SOURCE EXTRACT:
Python Source Obfuscation using ASTs
For one of the challenges of the Hack in the Box Capture the Flag
game last week, I decided to release an obfuscated and compiled Python class.
After doing some research on the internet about this particular topic, it
appeared there is no real up-to-date tool for this. I mostly found paid
software and/or software that has been outdated for several years, or at least
looks like it is.
Well, that’s great. This allows me to make something new-ish.
The Actual Challenge
The actual challenge was actually rather easy; given a teamname
and a flag on the commandline, the Python script would verify whether the flag
is correct or not. By correctly using a few prints here and there, the
challenge can be solved within minutes. Which is why we obfuscate it! As we
obviously want the teams playing our CTF to get some headaches
Abstract Syntax Trees
According to Wikipedia, an Abstract Syntax Tree is a tree representation of
the abstract syntactic structure of source code written in a programming
language. In other words, an AST represents the original source code as a
Fortunately for us, Python provides a built-in ast module which is able to
parse Python source into an AST (actually using the built-in compile()
method.) Besides that, the ast module gives us access to all available ast
nodes (e.g., Call, BinOp, etc.)

EXERCISES TO COMPLETE:
1) Reproduce, word for word, the part of the article on Python source obfuscation that opens with the words containing "Python Source Obfuscation" and closes with "like it is.".
2) Continue the article on Python source obfuscation from the point where it stops.

SUPPLIED ENTRIES:

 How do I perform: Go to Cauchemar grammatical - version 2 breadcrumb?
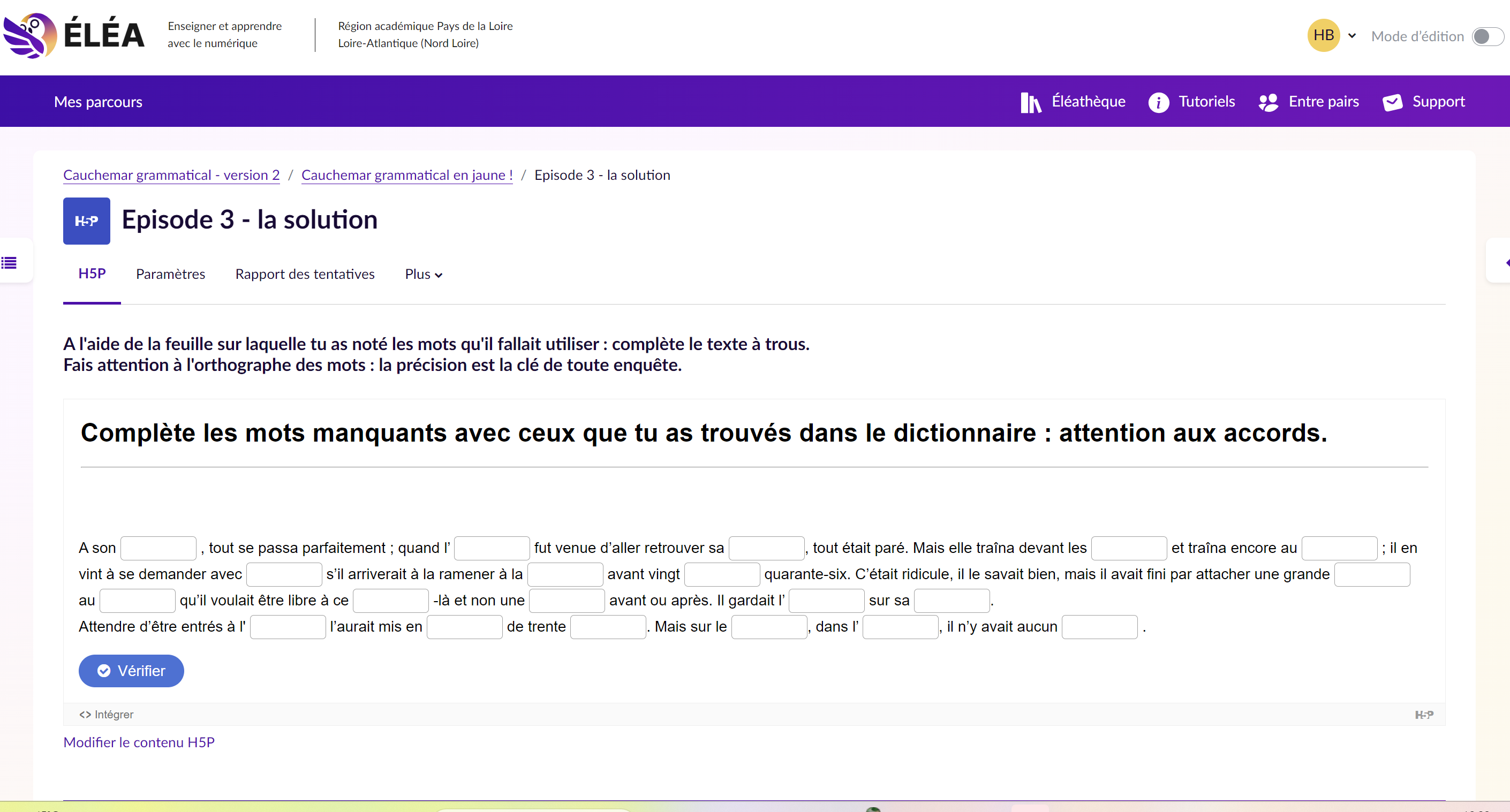tap(171, 175)
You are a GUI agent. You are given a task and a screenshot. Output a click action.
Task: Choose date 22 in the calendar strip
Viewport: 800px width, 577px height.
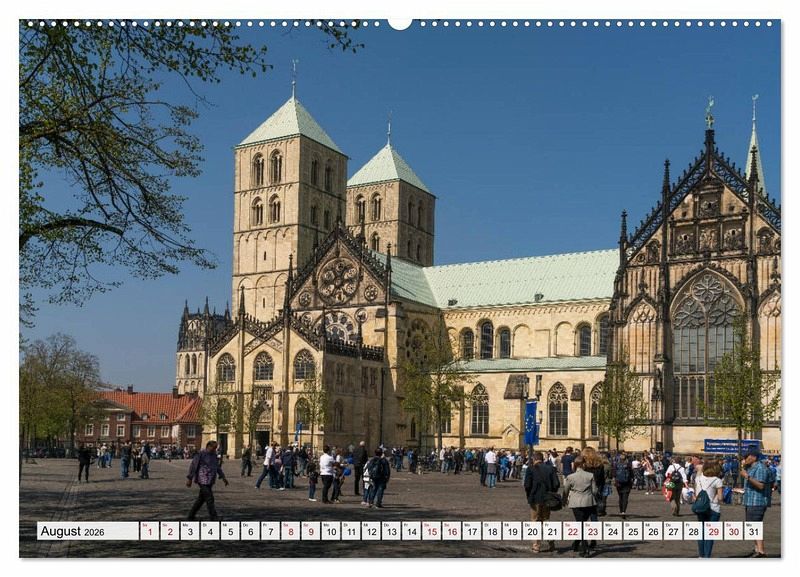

RESPONSES IN ORDER:
1)
Python Source Obfuscation using ASTs
For one of the challenges of the Hack in the Box Capture the Flag
game last week, I decided to release an obfuscated and compiled Python class.
After doing some research on the internet about this particular topic, it
appeared there is no real up-to-date tool for this. I mostly found paid
software and/or software that has been outdated for several years, or at least
looks like it is.

2)
Finally, after rewriting the AST, we can do two things. We can generate a
compiled python object directly from the AST. Unfortunately I did not find a
way to do this (or a library, for that matter), if you know of one, feel free
to point me to it The other option is to generate Python code from the AST
again and to compile it from there. For this step, one would use the
codegen.py module. (Note that I submitted a pull request,
as the current version gave me an error with regards to the omission of
parentheses for binary operations.)
We’re now at the point where we can parse Python code into an AST, rewrite it,
and write a new Python source from the rewritten AST. The final step for my
challenge was to compile the created Python source into an object, which can
be done by executing the following command on the commandline. (I’m sure it’s
also possible using a Python function, but this works just fine for the
$ python -mcompileall .
Obfuscation through ASTs
So basically I only did a few simple obfuscations, which already proved to be
painful enough, but it’s a nice start for anyone that’s looking into doing
The ast.NodeVisitor class, which was mentioned earlier in this blogpost,
allows one to visit each AST node in the tree, with the possibility to
modify them or to delete them. We can do this by implementing visit_
functions. For example, in order to analyzer/modify/delete certain Name
nodes, which are used for variable lookups etc, we implement a visit_Name
function in our obfuscation class (which, btw, extends ast.NodeVisitor.)
Modifying AST nodes using the NodeTransformer
The NodeTransformer can modify an existing AST in a fairly simple way. By
returning the original node, the AST remains untouched, as is showed in the
following example code.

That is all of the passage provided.